— START Data to use —

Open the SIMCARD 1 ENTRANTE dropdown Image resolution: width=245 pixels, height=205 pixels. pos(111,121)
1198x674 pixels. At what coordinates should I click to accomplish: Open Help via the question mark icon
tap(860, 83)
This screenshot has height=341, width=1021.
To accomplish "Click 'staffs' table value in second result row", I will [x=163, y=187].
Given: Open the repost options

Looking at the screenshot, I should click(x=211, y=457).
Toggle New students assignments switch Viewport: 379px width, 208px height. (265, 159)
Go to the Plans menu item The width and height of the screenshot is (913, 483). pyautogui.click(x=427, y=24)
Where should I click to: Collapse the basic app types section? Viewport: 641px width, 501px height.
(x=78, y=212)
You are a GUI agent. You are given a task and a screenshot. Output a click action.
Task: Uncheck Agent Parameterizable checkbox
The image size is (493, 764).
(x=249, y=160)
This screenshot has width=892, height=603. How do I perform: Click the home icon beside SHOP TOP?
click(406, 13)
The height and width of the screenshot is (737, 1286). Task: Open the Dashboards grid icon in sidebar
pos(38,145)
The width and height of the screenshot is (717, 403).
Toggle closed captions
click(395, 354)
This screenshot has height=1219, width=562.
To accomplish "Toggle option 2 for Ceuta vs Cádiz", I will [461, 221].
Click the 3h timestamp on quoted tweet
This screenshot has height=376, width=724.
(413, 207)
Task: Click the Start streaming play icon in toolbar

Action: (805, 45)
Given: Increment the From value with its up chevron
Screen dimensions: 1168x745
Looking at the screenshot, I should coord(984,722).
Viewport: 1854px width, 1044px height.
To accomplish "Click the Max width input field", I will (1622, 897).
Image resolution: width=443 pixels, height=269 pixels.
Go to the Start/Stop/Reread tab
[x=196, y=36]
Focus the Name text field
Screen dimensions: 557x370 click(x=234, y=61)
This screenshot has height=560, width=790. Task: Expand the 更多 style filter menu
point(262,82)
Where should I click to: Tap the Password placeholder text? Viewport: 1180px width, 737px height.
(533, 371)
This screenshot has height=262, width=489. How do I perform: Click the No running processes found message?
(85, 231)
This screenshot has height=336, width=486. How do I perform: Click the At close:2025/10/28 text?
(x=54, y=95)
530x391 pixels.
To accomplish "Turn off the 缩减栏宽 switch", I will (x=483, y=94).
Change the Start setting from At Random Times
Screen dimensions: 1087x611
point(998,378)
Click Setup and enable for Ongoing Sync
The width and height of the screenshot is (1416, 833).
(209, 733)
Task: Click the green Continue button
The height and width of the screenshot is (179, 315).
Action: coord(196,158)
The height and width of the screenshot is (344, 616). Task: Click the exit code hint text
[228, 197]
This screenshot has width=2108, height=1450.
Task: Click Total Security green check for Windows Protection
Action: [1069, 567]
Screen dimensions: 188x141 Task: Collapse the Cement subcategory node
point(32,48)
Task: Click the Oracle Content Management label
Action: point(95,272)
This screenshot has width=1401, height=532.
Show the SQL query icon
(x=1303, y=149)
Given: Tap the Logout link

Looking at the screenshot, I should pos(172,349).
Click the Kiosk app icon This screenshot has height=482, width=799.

— END Data to use —

Brief -
Rewrite every line of the records above with "Viewport" changed to "Window" and nothing else altered.

Completed task -
Open the SIMCARD 1 ENTRANTE dropdown Image resolution: width=245 pixels, height=205 pixels. pos(111,121)
1198x674 pixels. At what coordinates should I click to accomplish: Open Help via the question mark icon
tap(860, 83)
This screenshot has height=341, width=1021.
To accomplish "Click 'staffs' table value in second result row", I will [x=163, y=187].
Given: Open the repost options

Looking at the screenshot, I should click(x=211, y=457).
Toggle New students assignments switch Window: 379px width, 208px height. (265, 159)
Go to the Plans menu item The width and height of the screenshot is (913, 483). pyautogui.click(x=427, y=24)
Where should I click to: Collapse the basic app types section? Window: 641px width, 501px height.
(x=78, y=212)
You are a GUI agent. You are given a task and a screenshot. Output a click action.
Task: Uncheck Agent Parameterizable checkbox
The image size is (493, 764).
(x=249, y=160)
This screenshot has width=892, height=603. How do I perform: Click the home icon beside SHOP TOP?
click(406, 13)
The height and width of the screenshot is (737, 1286). Task: Open the Dashboards grid icon in sidebar
pos(38,145)
The width and height of the screenshot is (717, 403).
Toggle closed captions
click(395, 354)
This screenshot has height=1219, width=562.
To accomplish "Toggle option 2 for Ceuta vs Cádiz", I will [461, 221].
Click the 3h timestamp on quoted tweet
This screenshot has height=376, width=724.
(413, 207)
Task: Click the Start streaming play icon in toolbar

Action: (805, 45)
Given: Increment the From value with its up chevron
Screen dimensions: 1168x745
Looking at the screenshot, I should coord(984,722).
Window: 1854px width, 1044px height.
To accomplish "Click the Max width input field", I will (1622, 897).
Image resolution: width=443 pixels, height=269 pixels.
Go to the Start/Stop/Reread tab
[x=196, y=36]
Focus the Name text field
Screen dimensions: 557x370 click(x=234, y=61)
This screenshot has height=560, width=790. Task: Expand the 更多 style filter menu
point(262,82)
Where should I click to: Tap the Password placeholder text? Window: 1180px width, 737px height.
(533, 371)
This screenshot has height=262, width=489. How do I perform: Click the No running processes found message?
(85, 231)
This screenshot has height=336, width=486. How do I perform: Click the At close:2025/10/28 text?
(x=54, y=95)
530x391 pixels.
To accomplish "Turn off the 缩减栏宽 switch", I will (x=483, y=94).
Change the Start setting from At Random Times
Screen dimensions: 1087x611
point(998,378)
Click Setup and enable for Ongoing Sync
The width and height of the screenshot is (1416, 833).
(209, 733)
Task: Click the green Continue button
The height and width of the screenshot is (179, 315).
Action: coord(196,158)
The height and width of the screenshot is (344, 616). Task: Click the exit code hint text
[228, 197]
This screenshot has width=2108, height=1450.
Task: Click Total Security green check for Windows Protection
Action: [1069, 567]
Screen dimensions: 188x141 Task: Collapse the Cement subcategory node
point(32,48)
Task: Click the Oracle Content Management label
Action: point(95,272)
This screenshot has width=1401, height=532.
Show the SQL query icon
(x=1303, y=149)
Given: Tap the Logout link

Looking at the screenshot, I should pos(172,349).
Click the Kiosk app icon This screenshot has height=482, width=799.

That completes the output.